こんにちは。山本 千恵です。
本日はインドで有名なカースト制度についてお話します。
営業をさせて頂く中で、これからインドへ進出を検討されるお客様からよく質問されるのはカースト制度についてです。
カースト制度とは、職業別の階級制度になりインド特有の身分制度で、バラモン(僧侶)、クシャトリヤ(王侯・武士)、ヴァイシャ(平民)、シュードラ(隷属民)という四階層で構成されています。
紀元前数世紀頃、古代インドのバラモン教(ヒンドゥー教の母体となった民族宗教)の聖典『リグ・ヴェーダ』の中に書かれており、この区分はインドでは「ヴァルナ」と呼ばれ、肌の色に由来するものでした。
日本語では四姓制度としても知られており、実際はアウトカーストといわれれる不可触民・アチュート・ダリットという区分もあり、インド社会としては5つの区分に分かれています。
この制度の考え方として、ヒンドゥー教独特の浄・不浄の概念があります。
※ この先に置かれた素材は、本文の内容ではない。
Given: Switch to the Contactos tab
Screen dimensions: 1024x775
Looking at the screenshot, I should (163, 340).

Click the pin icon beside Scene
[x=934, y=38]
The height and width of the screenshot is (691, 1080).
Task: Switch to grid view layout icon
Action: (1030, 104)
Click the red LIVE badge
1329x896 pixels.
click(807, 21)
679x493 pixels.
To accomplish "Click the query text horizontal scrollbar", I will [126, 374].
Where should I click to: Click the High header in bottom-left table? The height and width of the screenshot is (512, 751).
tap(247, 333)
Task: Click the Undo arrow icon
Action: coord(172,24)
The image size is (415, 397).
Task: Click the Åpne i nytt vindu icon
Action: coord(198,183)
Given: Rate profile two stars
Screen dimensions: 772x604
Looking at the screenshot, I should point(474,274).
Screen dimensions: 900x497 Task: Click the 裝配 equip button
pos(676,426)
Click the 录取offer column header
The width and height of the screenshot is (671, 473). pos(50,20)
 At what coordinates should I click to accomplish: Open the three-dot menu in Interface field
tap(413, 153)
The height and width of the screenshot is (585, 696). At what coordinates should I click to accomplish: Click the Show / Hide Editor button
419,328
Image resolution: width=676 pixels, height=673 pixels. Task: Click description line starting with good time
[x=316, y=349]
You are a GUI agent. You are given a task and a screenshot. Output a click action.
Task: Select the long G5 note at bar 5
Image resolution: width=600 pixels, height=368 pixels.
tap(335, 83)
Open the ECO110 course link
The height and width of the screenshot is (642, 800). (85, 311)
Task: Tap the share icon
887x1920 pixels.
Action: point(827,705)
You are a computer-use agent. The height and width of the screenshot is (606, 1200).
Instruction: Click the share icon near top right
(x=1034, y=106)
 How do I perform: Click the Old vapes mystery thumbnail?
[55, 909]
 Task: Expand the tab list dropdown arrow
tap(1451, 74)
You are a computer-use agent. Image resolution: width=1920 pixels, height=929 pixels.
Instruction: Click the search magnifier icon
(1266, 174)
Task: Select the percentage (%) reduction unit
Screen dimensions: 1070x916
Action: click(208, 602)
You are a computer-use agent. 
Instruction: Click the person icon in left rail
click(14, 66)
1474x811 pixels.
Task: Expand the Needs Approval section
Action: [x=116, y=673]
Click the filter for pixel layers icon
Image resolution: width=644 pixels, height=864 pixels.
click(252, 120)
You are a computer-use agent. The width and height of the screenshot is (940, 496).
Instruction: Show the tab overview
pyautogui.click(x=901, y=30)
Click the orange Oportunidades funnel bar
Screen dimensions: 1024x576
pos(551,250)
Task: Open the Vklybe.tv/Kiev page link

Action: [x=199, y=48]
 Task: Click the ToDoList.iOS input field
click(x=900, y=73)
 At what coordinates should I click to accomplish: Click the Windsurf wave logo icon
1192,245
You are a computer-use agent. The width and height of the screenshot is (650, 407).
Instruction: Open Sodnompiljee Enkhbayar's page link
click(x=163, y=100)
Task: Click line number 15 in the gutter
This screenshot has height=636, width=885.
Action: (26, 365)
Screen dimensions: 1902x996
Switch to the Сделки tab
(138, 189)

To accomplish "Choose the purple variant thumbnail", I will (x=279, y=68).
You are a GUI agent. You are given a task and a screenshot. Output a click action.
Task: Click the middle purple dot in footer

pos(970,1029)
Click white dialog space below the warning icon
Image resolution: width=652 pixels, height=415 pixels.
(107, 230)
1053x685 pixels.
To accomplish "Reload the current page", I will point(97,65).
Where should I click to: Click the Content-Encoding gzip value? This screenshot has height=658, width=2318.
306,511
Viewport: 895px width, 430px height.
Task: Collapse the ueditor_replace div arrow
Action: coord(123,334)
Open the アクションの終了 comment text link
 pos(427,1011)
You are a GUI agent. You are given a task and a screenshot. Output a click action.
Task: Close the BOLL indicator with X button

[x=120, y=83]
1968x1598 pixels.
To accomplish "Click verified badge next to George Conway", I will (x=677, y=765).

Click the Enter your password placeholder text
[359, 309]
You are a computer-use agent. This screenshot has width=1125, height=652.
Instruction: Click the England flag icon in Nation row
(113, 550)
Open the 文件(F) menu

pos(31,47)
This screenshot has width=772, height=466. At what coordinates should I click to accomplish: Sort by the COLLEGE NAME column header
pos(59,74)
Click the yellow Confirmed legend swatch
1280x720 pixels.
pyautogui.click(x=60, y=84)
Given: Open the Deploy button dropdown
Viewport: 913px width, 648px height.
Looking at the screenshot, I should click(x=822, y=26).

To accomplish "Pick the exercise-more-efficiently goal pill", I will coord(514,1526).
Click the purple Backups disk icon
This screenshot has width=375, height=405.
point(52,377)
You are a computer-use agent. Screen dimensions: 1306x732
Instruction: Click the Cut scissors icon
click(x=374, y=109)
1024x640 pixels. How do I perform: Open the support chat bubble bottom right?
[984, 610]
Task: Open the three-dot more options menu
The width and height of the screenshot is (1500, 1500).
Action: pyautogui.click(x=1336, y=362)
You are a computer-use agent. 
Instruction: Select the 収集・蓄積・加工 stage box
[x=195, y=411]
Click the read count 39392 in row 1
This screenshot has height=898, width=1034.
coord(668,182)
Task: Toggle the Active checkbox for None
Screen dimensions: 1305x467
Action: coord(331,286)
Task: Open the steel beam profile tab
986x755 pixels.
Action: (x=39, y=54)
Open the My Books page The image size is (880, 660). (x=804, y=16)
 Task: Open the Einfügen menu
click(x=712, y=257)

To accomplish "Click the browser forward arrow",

その考えのもと、今の身分を決定するのは先祖の行いであり、今の自分に与えられた身分(職業)に没頭することで、来世のよりよい身分が約束されるという考えになります。
要は、下の階級が上の階級へ尽くすことが、自らの救済する道であるということになります。
インドが独立した後はインド憲法によりカースト制度は禁止されています。
カースト制度は基本的にインド人同士の問題ですので、外国人とインド人との間で問題となることはあまりありません。まだまだ、村落社会を中心に根強く残っている地域は多数あります。ですが、新たな職業への進出などで、カースト制度は緩やかに無くなる方向に進みつつあると思われます。
日系企業がインドでビジネスをする上でインド人を雇用する時はインド人従業員同士の間でのカースト制度について十分配慮する必要はあります。